Poinsettia hybrid ‘Princettia Hot Pink’
Poinsettia hybrid ‘Princettia Max White’
Poinsettia hybrid ‘Luv U Pink’
Poinsettia hybrid ‘Luv U Soft Pink’
How to pick a poinsettia
When shopping for a poinsettia, make sure to look for a plant that has dark green foliage all the way down to the soil line. Choose plants that have fully-colored bracts and no green around the bract edges. Green edges are a sign that the plant is older and won’t last as long. Never buy plants with yellowed leaves, which are sure signs of plant stress.
Although bred to be compact, poinsettia branches break easily. Check to make sure no cracked branches are being held up by the foil sleeve. And always remove the sleeve after purchasing. Poinsettias need plenty of air circulation to survive.
Water well and allow the plant to dry out before re-watering. Avoid fertilizer, which will hasten the decline of the colored bracts. Expose the poinsettia to plenty of sunlight to keep its bright color.
Although the sap and latex of the poinsettia leaves can cause a mild allergic reaction in some sensitive individuals, the plants themselves are not poisonous.
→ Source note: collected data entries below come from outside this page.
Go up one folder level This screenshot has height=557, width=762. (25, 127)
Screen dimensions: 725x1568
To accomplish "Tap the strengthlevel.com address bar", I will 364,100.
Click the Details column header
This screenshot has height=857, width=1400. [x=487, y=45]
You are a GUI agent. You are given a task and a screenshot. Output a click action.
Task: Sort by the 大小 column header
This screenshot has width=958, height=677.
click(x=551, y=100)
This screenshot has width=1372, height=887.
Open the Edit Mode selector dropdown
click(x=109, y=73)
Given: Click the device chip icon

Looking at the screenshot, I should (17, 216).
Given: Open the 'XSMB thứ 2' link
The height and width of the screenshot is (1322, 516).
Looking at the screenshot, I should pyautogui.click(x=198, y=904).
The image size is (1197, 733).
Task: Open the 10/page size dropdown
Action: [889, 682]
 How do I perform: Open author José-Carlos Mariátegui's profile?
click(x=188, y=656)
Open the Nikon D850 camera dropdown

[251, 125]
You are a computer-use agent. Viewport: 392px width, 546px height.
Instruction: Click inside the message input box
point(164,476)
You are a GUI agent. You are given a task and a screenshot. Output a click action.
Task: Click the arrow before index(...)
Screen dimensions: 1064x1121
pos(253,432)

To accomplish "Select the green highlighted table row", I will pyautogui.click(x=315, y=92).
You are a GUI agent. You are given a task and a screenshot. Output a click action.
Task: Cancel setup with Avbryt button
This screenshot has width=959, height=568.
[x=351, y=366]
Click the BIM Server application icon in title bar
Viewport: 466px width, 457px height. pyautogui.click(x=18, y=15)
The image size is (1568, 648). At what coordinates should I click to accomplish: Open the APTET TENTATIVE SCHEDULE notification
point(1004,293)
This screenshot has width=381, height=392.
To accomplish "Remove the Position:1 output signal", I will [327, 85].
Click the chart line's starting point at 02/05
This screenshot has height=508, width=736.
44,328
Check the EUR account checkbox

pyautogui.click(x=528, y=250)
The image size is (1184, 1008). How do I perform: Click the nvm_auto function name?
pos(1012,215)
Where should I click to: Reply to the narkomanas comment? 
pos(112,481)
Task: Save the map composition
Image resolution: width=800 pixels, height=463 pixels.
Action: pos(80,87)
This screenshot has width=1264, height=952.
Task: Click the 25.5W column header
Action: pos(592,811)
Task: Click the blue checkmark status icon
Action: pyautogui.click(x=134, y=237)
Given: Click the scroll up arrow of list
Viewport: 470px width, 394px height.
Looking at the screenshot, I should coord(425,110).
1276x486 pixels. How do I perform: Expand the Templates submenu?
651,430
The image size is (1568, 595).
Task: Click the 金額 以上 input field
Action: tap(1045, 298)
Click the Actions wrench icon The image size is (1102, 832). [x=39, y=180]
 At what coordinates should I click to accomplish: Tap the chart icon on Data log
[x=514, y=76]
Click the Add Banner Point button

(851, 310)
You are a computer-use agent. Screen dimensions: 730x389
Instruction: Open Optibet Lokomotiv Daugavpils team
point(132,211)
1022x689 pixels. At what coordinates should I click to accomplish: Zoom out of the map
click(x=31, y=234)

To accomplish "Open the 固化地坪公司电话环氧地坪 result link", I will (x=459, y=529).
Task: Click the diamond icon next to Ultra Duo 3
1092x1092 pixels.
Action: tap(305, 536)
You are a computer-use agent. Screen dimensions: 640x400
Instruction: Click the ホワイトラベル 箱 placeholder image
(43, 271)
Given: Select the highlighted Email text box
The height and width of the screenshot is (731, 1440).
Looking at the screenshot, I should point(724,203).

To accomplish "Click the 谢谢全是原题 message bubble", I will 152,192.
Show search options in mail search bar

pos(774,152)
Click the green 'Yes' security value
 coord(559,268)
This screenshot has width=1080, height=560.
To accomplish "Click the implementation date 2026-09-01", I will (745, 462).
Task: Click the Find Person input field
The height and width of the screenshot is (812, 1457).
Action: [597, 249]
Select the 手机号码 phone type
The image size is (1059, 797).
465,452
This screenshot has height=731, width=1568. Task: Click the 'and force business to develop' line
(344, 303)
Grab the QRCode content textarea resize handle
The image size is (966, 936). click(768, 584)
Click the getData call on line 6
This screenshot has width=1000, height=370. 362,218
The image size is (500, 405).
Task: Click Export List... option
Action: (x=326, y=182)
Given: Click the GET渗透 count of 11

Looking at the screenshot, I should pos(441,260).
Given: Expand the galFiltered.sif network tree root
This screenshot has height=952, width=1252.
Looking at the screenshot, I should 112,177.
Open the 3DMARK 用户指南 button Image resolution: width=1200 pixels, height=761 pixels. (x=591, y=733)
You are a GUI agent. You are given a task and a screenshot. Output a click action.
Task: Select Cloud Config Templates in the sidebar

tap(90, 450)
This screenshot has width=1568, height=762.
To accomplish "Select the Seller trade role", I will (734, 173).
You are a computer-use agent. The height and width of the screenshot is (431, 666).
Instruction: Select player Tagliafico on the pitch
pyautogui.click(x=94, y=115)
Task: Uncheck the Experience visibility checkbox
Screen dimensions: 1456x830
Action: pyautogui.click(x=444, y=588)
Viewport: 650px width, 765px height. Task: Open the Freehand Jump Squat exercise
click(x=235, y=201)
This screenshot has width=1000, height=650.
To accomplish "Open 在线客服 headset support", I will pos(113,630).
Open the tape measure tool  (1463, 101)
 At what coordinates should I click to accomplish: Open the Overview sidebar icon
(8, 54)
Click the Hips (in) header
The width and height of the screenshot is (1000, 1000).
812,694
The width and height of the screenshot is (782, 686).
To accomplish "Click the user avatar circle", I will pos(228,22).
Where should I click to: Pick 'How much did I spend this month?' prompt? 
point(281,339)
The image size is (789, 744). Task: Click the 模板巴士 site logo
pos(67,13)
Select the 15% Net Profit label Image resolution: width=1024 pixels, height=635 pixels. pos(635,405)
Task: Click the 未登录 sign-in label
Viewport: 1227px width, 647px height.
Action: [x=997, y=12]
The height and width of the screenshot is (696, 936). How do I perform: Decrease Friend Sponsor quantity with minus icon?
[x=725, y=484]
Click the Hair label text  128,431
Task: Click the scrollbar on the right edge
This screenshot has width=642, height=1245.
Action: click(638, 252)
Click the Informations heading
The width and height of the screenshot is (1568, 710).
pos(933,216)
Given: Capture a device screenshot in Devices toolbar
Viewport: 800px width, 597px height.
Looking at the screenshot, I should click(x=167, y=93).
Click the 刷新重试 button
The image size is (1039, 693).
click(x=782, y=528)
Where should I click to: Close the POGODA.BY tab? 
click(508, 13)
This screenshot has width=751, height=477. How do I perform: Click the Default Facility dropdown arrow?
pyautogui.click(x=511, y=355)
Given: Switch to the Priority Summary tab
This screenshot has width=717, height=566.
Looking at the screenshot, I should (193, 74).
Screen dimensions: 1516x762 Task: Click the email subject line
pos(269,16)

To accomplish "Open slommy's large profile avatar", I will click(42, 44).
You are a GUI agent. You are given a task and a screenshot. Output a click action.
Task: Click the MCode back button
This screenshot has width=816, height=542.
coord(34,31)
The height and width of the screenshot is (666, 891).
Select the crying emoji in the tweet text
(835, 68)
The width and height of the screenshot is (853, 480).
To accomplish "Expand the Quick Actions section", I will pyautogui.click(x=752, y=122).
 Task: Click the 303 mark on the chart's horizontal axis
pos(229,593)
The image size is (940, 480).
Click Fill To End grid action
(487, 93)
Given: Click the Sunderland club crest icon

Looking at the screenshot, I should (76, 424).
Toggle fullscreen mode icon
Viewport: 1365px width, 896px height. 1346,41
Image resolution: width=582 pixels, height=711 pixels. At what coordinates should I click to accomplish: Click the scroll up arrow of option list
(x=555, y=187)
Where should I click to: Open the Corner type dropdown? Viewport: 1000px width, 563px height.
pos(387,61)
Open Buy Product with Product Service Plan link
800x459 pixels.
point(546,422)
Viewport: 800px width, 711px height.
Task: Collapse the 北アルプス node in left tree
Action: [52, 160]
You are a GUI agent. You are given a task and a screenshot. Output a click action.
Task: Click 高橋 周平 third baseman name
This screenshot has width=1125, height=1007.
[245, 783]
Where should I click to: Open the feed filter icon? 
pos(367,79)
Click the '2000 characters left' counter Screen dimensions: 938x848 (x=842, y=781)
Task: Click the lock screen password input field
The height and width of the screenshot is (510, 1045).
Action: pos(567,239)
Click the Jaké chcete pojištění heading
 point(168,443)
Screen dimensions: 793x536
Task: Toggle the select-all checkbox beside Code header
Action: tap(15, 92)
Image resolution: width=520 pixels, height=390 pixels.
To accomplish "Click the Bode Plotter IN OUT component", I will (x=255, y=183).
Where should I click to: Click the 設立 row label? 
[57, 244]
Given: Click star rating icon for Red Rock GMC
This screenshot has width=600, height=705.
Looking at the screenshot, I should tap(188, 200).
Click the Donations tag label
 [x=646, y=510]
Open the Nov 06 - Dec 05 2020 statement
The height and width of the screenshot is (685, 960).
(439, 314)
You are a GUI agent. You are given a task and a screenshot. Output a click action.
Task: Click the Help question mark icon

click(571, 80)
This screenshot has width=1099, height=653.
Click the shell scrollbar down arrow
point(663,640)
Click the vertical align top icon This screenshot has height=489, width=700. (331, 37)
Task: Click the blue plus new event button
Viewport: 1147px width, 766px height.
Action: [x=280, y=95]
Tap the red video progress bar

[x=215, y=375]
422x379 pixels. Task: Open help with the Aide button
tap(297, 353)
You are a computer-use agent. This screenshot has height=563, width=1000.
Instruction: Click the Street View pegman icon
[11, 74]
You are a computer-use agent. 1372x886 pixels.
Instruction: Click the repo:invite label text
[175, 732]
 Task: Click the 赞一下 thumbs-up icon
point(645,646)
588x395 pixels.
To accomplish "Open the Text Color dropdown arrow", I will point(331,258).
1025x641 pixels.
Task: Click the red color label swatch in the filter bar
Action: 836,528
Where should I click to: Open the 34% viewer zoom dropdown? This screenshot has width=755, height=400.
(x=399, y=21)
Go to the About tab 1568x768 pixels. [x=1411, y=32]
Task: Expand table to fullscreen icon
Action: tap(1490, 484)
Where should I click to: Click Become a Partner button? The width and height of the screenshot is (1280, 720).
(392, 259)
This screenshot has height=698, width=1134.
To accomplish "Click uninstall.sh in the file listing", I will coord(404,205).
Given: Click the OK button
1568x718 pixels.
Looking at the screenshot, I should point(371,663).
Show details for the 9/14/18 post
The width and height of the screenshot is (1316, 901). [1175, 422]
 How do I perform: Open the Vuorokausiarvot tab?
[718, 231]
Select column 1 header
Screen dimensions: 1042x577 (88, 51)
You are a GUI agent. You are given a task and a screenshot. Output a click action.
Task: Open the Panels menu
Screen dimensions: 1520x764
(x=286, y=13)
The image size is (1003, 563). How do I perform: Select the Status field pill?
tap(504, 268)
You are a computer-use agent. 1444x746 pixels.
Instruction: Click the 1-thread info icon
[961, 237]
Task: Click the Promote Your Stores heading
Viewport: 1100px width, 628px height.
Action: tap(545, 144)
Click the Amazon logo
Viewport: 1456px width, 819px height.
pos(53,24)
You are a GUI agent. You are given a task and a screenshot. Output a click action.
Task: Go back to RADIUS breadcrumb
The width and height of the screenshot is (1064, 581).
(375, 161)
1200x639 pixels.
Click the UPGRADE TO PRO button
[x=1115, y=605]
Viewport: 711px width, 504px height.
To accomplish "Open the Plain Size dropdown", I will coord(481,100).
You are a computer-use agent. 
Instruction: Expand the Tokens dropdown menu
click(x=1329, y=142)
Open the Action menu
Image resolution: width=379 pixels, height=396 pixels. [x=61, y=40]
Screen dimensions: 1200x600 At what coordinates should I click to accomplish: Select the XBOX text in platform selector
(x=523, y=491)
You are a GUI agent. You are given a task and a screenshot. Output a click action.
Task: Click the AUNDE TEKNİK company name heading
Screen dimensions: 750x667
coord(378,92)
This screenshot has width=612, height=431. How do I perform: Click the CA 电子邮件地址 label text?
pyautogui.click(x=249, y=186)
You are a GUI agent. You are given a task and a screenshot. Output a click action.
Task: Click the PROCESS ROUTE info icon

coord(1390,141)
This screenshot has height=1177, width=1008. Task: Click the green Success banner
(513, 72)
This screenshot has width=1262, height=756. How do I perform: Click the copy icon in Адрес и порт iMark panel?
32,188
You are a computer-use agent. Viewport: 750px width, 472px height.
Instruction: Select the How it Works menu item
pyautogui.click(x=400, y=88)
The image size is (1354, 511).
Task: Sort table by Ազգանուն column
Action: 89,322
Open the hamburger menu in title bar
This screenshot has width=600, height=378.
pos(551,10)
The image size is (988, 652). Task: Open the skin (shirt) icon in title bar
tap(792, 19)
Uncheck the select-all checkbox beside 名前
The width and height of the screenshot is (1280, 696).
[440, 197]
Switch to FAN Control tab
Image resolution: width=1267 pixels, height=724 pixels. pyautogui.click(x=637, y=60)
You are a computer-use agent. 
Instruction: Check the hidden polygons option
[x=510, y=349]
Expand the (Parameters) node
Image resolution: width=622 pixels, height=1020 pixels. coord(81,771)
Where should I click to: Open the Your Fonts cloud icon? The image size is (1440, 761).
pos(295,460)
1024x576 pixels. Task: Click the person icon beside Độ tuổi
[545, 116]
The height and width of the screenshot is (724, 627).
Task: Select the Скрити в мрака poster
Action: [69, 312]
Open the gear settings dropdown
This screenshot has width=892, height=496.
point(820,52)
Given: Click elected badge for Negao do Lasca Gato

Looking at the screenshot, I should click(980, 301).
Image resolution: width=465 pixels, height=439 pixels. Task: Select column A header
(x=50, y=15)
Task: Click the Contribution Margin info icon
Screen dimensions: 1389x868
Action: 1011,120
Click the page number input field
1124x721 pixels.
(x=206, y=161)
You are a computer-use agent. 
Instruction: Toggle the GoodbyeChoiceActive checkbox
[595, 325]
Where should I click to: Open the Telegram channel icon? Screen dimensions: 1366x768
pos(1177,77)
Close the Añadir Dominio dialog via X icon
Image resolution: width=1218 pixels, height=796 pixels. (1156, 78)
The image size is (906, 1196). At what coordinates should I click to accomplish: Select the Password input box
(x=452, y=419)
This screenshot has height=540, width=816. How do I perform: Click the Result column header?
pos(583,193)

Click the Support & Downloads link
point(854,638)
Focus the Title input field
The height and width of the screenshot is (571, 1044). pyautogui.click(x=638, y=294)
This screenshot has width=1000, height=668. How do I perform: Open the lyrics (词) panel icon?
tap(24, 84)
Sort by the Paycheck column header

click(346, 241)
As for the commonly-held belief that the plants are toxic to pets, the Pet Poison Helpline confirms that while poinsettias are listed as toxic to dogs and cats, they are only mildly irritating to the mouth and stomach if swallowed.
Poinsettia is traditionally capitalized since it is named after a person. According to the Oxford Dictionary, it is pronounced poin-set-ee-ah.